**WHAT TO PRODUCE**
Copy the data below exactly. Any pictures in it should be omitted.

**DATA RECORDS**
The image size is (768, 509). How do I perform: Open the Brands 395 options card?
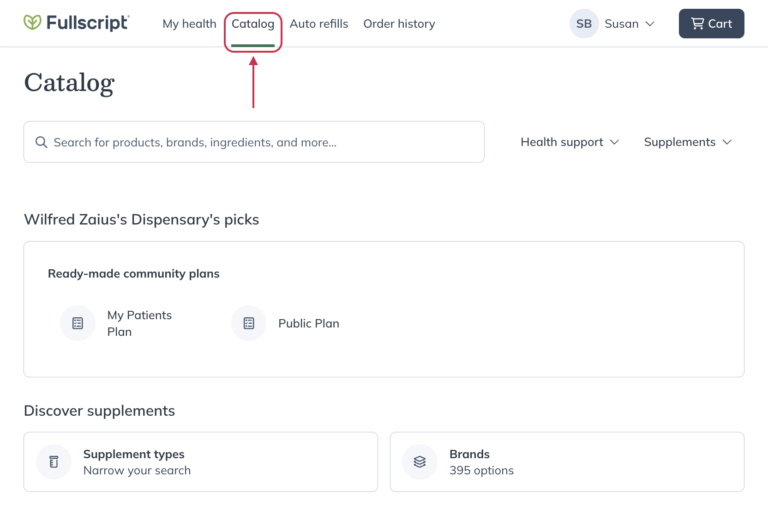click(x=566, y=462)
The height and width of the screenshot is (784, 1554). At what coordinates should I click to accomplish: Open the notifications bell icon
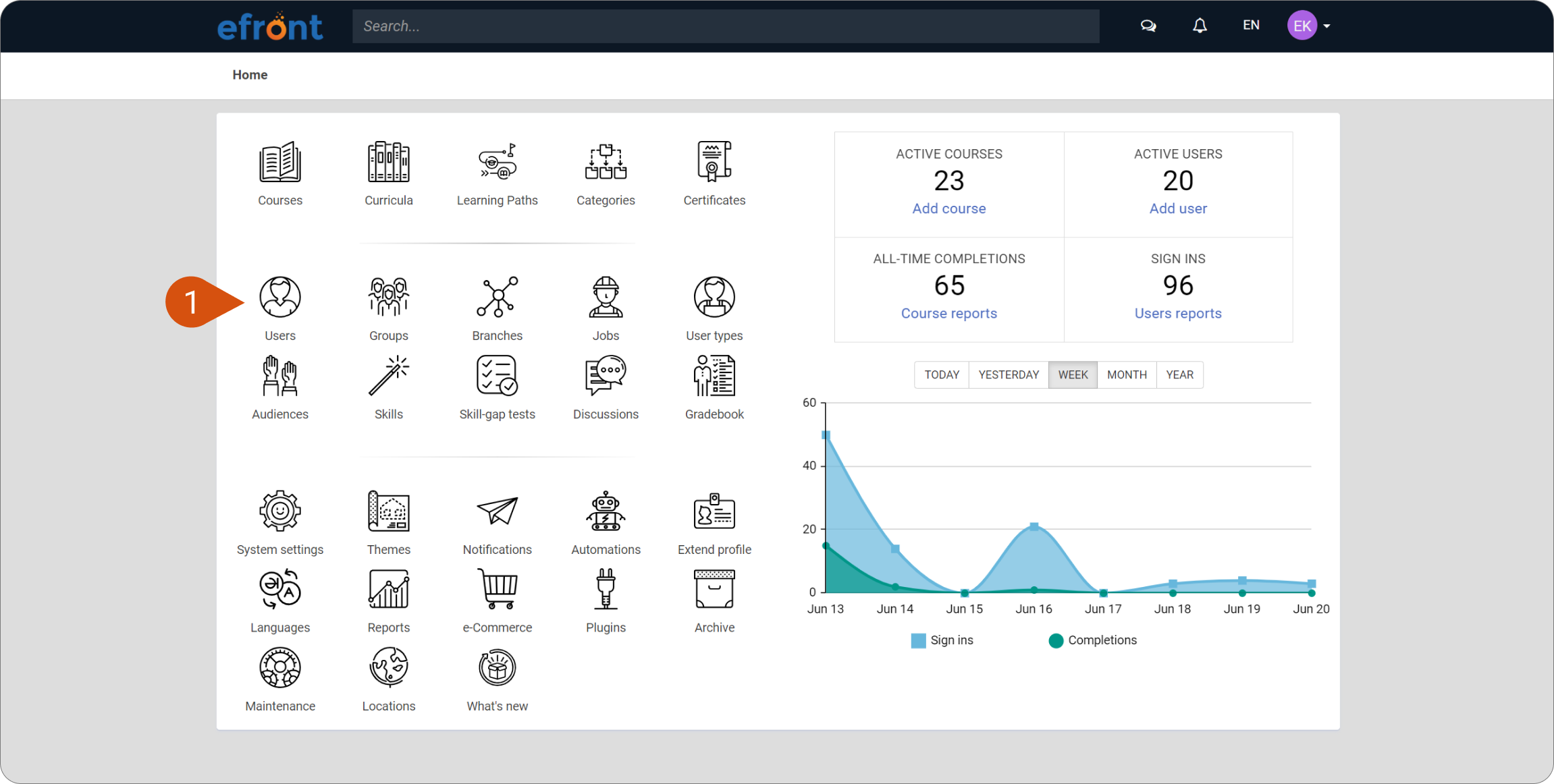[x=1200, y=26]
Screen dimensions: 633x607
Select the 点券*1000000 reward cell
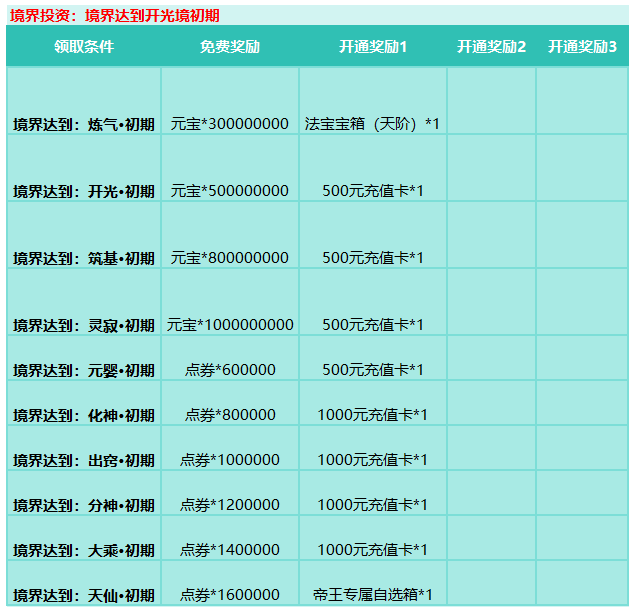(x=230, y=460)
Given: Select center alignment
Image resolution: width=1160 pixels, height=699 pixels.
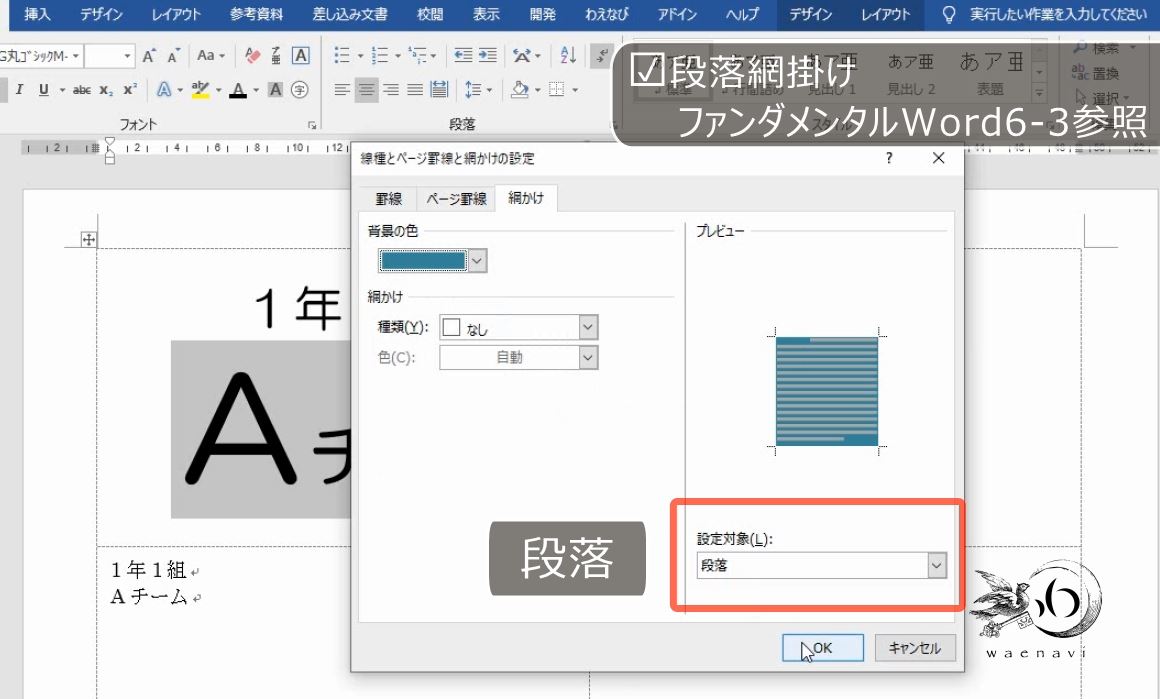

**YOUR RESPONSE**
The image size is (768, 509). How do I perform: Open the Brands 395 options card?
click(x=566, y=462)
The height and width of the screenshot is (784, 1554). At what coordinates should I click to accomplish: Open the notifications bell icon
[x=1200, y=26]
Screen dimensions: 633x607
Select the 点券*1000000 reward cell
(x=230, y=460)
Given: Select center alignment
Image resolution: width=1160 pixels, height=699 pixels.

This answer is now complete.